### Task item
The required answer is an exact copy of every entry underneath.

### Supplied information
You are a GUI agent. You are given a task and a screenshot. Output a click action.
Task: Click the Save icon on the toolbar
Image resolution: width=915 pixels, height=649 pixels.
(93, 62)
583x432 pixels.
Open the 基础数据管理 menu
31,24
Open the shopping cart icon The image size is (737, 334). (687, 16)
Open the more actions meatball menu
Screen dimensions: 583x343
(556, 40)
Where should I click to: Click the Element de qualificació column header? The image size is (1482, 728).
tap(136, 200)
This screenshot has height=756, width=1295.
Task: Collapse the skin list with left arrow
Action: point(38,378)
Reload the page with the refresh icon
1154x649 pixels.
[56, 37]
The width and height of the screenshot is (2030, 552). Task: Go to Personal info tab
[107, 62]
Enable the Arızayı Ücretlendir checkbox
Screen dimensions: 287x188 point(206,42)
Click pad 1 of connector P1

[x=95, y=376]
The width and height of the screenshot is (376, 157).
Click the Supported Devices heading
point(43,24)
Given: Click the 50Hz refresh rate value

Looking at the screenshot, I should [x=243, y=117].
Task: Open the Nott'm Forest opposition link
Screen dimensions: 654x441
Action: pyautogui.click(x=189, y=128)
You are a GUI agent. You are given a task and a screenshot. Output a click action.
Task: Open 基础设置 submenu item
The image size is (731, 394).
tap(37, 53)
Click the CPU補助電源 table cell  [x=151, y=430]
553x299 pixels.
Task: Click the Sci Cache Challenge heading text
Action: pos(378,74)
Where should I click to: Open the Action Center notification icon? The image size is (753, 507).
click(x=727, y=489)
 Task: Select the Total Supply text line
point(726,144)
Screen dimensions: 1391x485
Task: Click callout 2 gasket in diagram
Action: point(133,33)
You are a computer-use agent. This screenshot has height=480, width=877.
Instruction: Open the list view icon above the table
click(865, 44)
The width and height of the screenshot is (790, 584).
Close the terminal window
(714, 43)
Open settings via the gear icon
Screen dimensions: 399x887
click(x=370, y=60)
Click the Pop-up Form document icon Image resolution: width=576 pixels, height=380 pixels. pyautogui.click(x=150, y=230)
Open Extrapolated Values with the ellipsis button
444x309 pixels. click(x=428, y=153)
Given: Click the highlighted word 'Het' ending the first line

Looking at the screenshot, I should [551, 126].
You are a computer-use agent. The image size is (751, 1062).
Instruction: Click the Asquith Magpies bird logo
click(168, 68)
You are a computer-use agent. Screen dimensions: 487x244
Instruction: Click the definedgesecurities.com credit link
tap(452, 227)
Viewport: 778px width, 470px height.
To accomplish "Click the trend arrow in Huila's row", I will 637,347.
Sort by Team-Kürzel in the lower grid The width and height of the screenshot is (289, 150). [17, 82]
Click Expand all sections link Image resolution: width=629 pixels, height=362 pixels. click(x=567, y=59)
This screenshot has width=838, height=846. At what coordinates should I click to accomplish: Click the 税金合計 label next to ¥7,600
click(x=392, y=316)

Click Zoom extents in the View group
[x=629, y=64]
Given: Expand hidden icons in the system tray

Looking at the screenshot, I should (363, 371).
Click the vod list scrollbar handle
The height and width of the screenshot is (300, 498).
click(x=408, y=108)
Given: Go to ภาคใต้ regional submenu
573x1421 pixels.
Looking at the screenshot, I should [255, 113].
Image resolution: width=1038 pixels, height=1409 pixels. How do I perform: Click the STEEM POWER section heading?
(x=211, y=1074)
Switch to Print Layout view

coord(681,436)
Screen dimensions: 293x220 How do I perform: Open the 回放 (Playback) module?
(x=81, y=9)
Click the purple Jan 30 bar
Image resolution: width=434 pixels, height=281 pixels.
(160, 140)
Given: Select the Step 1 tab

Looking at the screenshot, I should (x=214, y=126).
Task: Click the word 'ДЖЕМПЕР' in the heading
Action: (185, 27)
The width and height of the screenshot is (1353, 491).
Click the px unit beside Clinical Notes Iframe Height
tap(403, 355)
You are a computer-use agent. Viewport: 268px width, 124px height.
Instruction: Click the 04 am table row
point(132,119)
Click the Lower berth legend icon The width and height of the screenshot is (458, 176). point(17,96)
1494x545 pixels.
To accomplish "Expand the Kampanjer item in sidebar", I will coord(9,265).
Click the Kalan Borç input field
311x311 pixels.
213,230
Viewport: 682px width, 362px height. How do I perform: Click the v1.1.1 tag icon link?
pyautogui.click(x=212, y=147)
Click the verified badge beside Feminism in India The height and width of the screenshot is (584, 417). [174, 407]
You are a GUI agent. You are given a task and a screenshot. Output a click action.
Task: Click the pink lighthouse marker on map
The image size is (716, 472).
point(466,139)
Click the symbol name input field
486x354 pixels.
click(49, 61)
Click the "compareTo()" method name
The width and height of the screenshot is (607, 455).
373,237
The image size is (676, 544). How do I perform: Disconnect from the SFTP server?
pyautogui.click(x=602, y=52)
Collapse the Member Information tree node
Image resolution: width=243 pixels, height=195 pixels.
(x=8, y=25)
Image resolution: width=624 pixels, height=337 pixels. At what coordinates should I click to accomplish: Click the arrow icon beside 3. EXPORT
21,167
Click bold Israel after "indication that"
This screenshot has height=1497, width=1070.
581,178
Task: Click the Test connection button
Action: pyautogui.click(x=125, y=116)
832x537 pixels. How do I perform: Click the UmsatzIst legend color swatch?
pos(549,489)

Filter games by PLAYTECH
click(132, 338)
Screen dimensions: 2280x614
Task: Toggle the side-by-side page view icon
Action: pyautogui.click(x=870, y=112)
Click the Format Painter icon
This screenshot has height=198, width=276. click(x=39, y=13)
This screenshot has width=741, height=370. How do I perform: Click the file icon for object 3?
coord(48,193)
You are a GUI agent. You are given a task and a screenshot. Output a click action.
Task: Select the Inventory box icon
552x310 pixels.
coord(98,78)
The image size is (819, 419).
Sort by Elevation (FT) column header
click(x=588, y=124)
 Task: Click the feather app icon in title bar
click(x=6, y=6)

### Result for this exercise
You are a GUI agent. You are given a task and a screenshot. Output a click action.
Task: Click the Save icon on the toolbar
Image resolution: width=915 pixels, height=649 pixels.
(93, 62)
583x432 pixels.
Open the 基础数据管理 menu
31,24
Open the shopping cart icon The image size is (737, 334). (687, 16)
Open the more actions meatball menu
Screen dimensions: 583x343
(556, 40)
Where should I click to: Click the Element de qualificació column header? The image size is (1482, 728).
tap(136, 200)
This screenshot has height=756, width=1295.
Task: Collapse the skin list with left arrow
Action: point(38,378)
Reload the page with the refresh icon
1154x649 pixels.
[56, 37]
The width and height of the screenshot is (2030, 552). Task: Go to Personal info tab
[107, 62]
Enable the Arızayı Ücretlendir checkbox
Screen dimensions: 287x188 point(206,42)
Click pad 1 of connector P1

[x=95, y=376]
The width and height of the screenshot is (376, 157).
Click the Supported Devices heading
point(43,24)
Given: Click the 50Hz refresh rate value

Looking at the screenshot, I should [x=243, y=117].
Task: Open the Nott'm Forest opposition link
Screen dimensions: 654x441
Action: pyautogui.click(x=189, y=128)
You are a GUI agent. You are given a task and a screenshot. Output a click action.
Task: Open 基础设置 submenu item
The image size is (731, 394).
tap(37, 53)
Click the CPU補助電源 table cell  [x=151, y=430]
553x299 pixels.
Task: Click the Sci Cache Challenge heading text
Action: pos(378,74)
Where should I click to: Open the Action Center notification icon? The image size is (753, 507).
click(x=727, y=489)
 Task: Select the Total Supply text line
point(726,144)
Screen dimensions: 1391x485
Task: Click callout 2 gasket in diagram
Action: point(133,33)
You are a computer-use agent. This screenshot has height=480, width=877.
Instruction: Open the list view icon above the table
click(865, 44)
The width and height of the screenshot is (790, 584).
Close the terminal window
(714, 43)
Open settings via the gear icon
Screen dimensions: 399x887
click(x=370, y=60)
Click the Pop-up Form document icon Image resolution: width=576 pixels, height=380 pixels. pyautogui.click(x=150, y=230)
Open Extrapolated Values with the ellipsis button
444x309 pixels. click(x=428, y=153)
Given: Click the highlighted word 'Het' ending the first line

Looking at the screenshot, I should [551, 126].
You are a computer-use agent. The image size is (751, 1062).
Instruction: Click the Asquith Magpies bird logo
click(168, 68)
You are a computer-use agent. Screen dimensions: 487x244
Instruction: Click the definedgesecurities.com credit link
tap(452, 227)
Viewport: 778px width, 470px height.
To accomplish "Click the trend arrow in Huila's row", I will 637,347.
Sort by Team-Kürzel in the lower grid The width and height of the screenshot is (289, 150). [17, 82]
Click Expand all sections link Image resolution: width=629 pixels, height=362 pixels. click(x=567, y=59)
This screenshot has width=838, height=846. At what coordinates should I click to accomplish: Click the 税金合計 label next to ¥7,600
click(x=392, y=316)

Click Zoom extents in the View group
[x=629, y=64]
Given: Expand hidden icons in the system tray

Looking at the screenshot, I should (363, 371).
Click the vod list scrollbar handle
The height and width of the screenshot is (300, 498).
click(x=408, y=108)
Given: Go to ภาคใต้ regional submenu
573x1421 pixels.
Looking at the screenshot, I should [255, 113].
Image resolution: width=1038 pixels, height=1409 pixels. How do I perform: Click the STEEM POWER section heading?
(x=211, y=1074)
Switch to Print Layout view

coord(681,436)
Screen dimensions: 293x220 How do I perform: Open the 回放 (Playback) module?
(x=81, y=9)
Click the purple Jan 30 bar
Image resolution: width=434 pixels, height=281 pixels.
(160, 140)
Given: Select the Step 1 tab

Looking at the screenshot, I should (x=214, y=126).
Task: Click the word 'ДЖЕМПЕР' in the heading
Action: (185, 27)
The width and height of the screenshot is (1353, 491).
Click the px unit beside Clinical Notes Iframe Height
tap(403, 355)
You are a computer-use agent. Viewport: 268px width, 124px height.
Instruction: Click the 04 am table row
point(132,119)
Click the Lower berth legend icon The width and height of the screenshot is (458, 176). point(17,96)
1494x545 pixels.
To accomplish "Expand the Kampanjer item in sidebar", I will coord(9,265).
Click the Kalan Borç input field
311x311 pixels.
213,230
Viewport: 682px width, 362px height. How do I perform: Click the v1.1.1 tag icon link?
pyautogui.click(x=212, y=147)
Click the verified badge beside Feminism in India The height and width of the screenshot is (584, 417). [174, 407]
You are a GUI agent. You are given a task and a screenshot. Output a click action.
Task: Click the pink lighthouse marker on map
The image size is (716, 472).
point(466,139)
Click the symbol name input field
486x354 pixels.
click(49, 61)
Click the "compareTo()" method name
The width and height of the screenshot is (607, 455).
373,237
The image size is (676, 544). How do I perform: Disconnect from the SFTP server?
pyautogui.click(x=602, y=52)
Collapse the Member Information tree node
Image resolution: width=243 pixels, height=195 pixels.
(x=8, y=25)
Image resolution: width=624 pixels, height=337 pixels. At what coordinates should I click to accomplish: Click the arrow icon beside 3. EXPORT
21,167
Click bold Israel after "indication that"
This screenshot has height=1497, width=1070.
581,178
Task: Click the Test connection button
Action: pyautogui.click(x=125, y=116)
832x537 pixels. How do I perform: Click the UmsatzIst legend color swatch?
pos(549,489)

Filter games by PLAYTECH
click(132, 338)
Screen dimensions: 2280x614
Task: Toggle the side-by-side page view icon
Action: pyautogui.click(x=870, y=112)
Click the Format Painter icon
This screenshot has height=198, width=276. click(x=39, y=13)
This screenshot has width=741, height=370. How do I perform: Click the file icon for object 3?
coord(48,193)
You are a GUI agent. You are given a task and a screenshot. Output a click action.
Task: Select the Inventory box icon
552x310 pixels.
coord(98,78)
The image size is (819, 419).
Sort by Elevation (FT) column header
click(x=588, y=124)
 Task: Click the feather app icon in title bar
click(x=6, y=6)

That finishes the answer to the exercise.